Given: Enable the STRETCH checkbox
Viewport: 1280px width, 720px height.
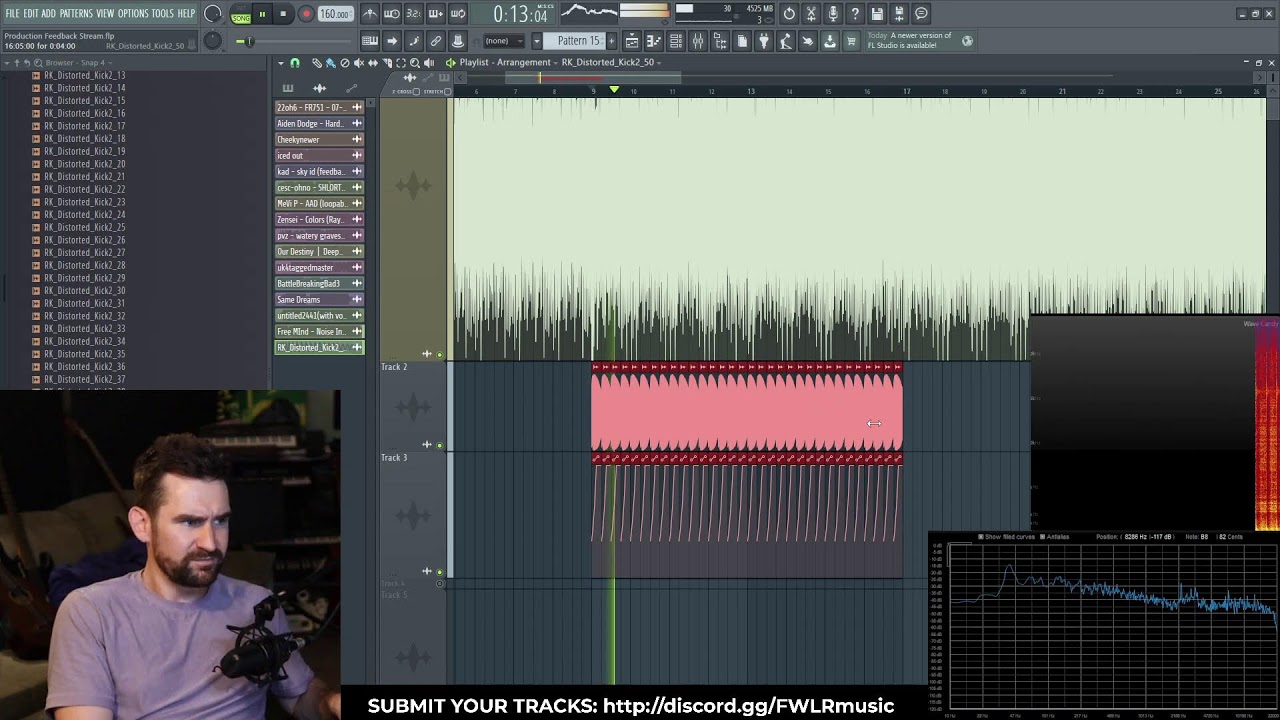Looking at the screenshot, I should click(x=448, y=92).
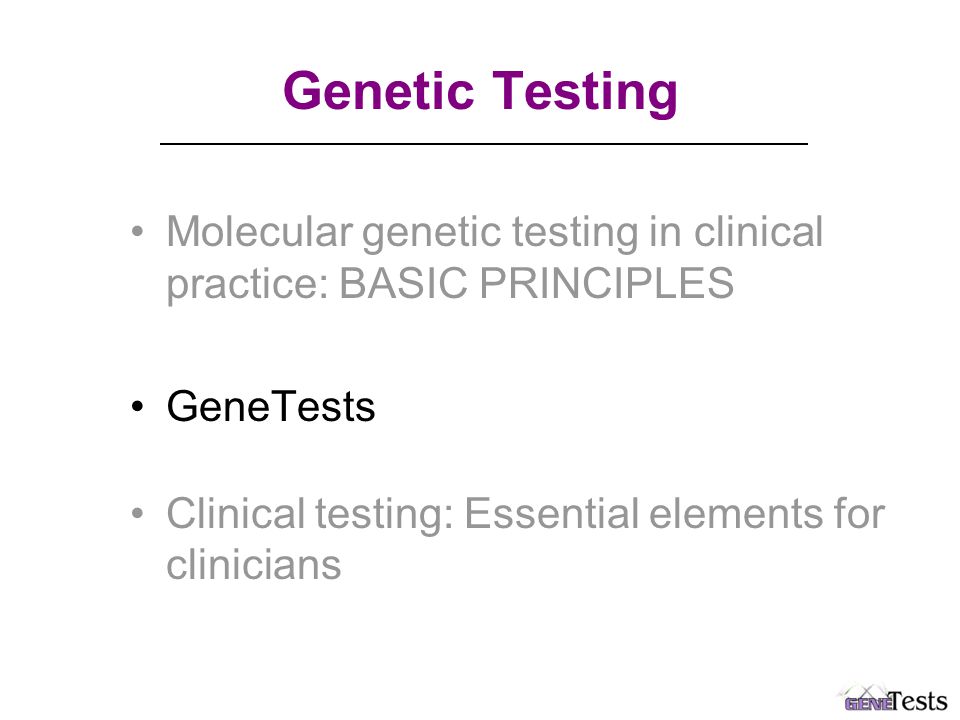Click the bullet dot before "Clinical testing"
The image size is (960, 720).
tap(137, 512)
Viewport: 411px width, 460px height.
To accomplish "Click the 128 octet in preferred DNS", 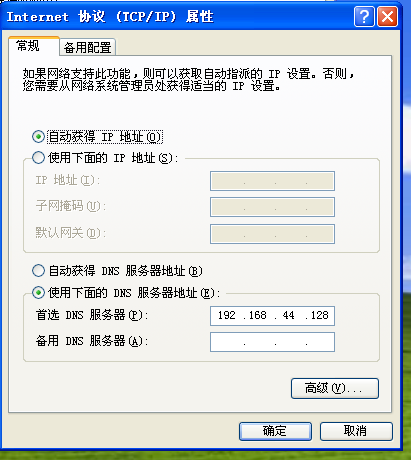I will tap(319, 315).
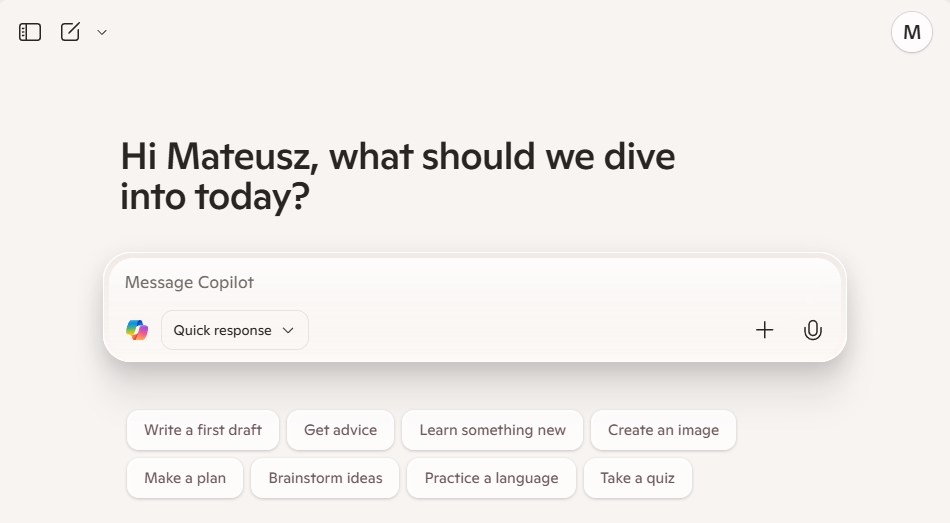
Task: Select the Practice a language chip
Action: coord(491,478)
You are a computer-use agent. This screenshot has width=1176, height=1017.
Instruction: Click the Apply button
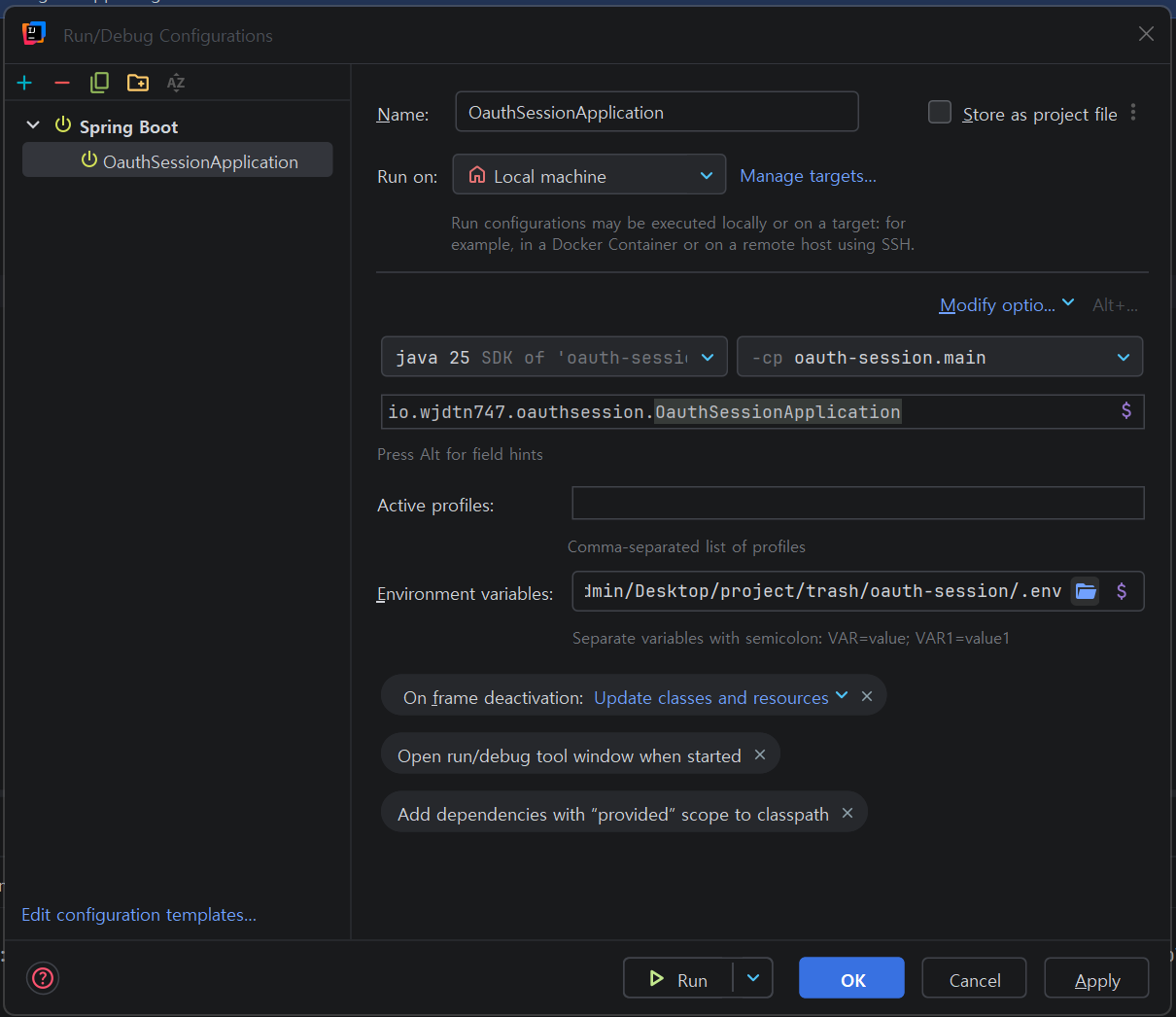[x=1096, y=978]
----
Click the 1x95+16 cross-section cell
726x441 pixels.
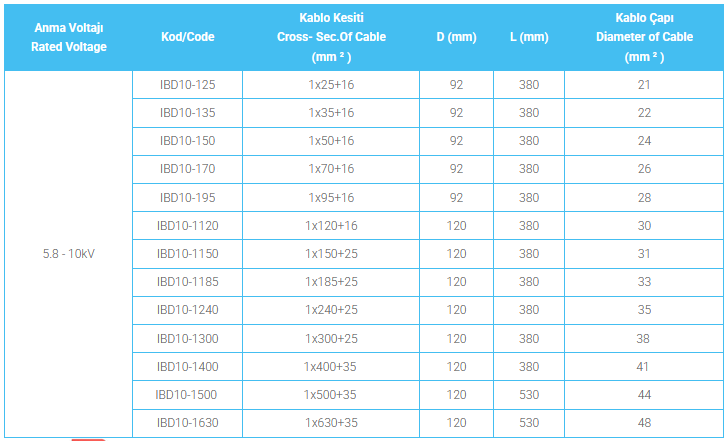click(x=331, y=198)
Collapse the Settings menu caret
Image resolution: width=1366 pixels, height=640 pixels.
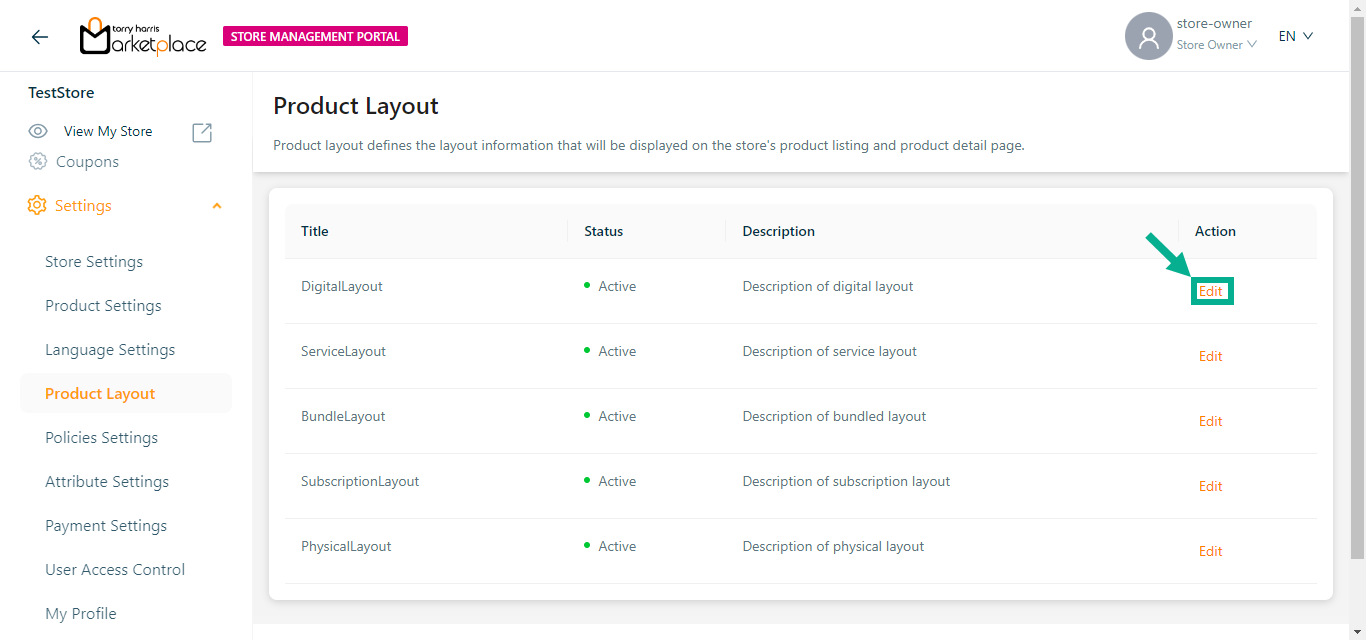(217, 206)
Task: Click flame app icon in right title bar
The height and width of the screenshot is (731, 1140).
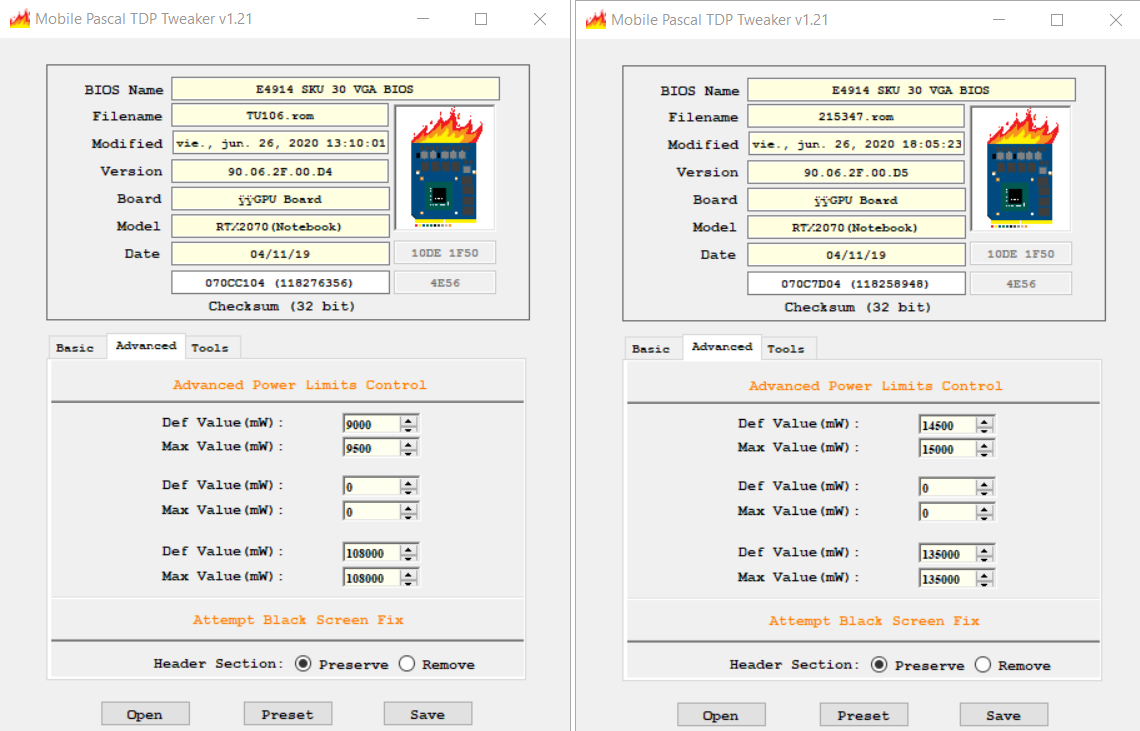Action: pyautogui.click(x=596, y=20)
----
Task goal: With the pictures omitted, restate word for word the lines above from the line that has "Given: Enable the STRETCH checkbox" up to and including the line that has "Viewport: 411px width, 460px height.", and no other lines.

Response to this task:
Given: Enable the STRETCH checkbox
Viewport: 1280px width, 720px height.
Looking at the screenshot, I should click(x=448, y=92).
Click the bullet dot before "Clinical testing"
The image size is (960, 720).
tap(137, 512)
Viewport: 411px width, 460px height.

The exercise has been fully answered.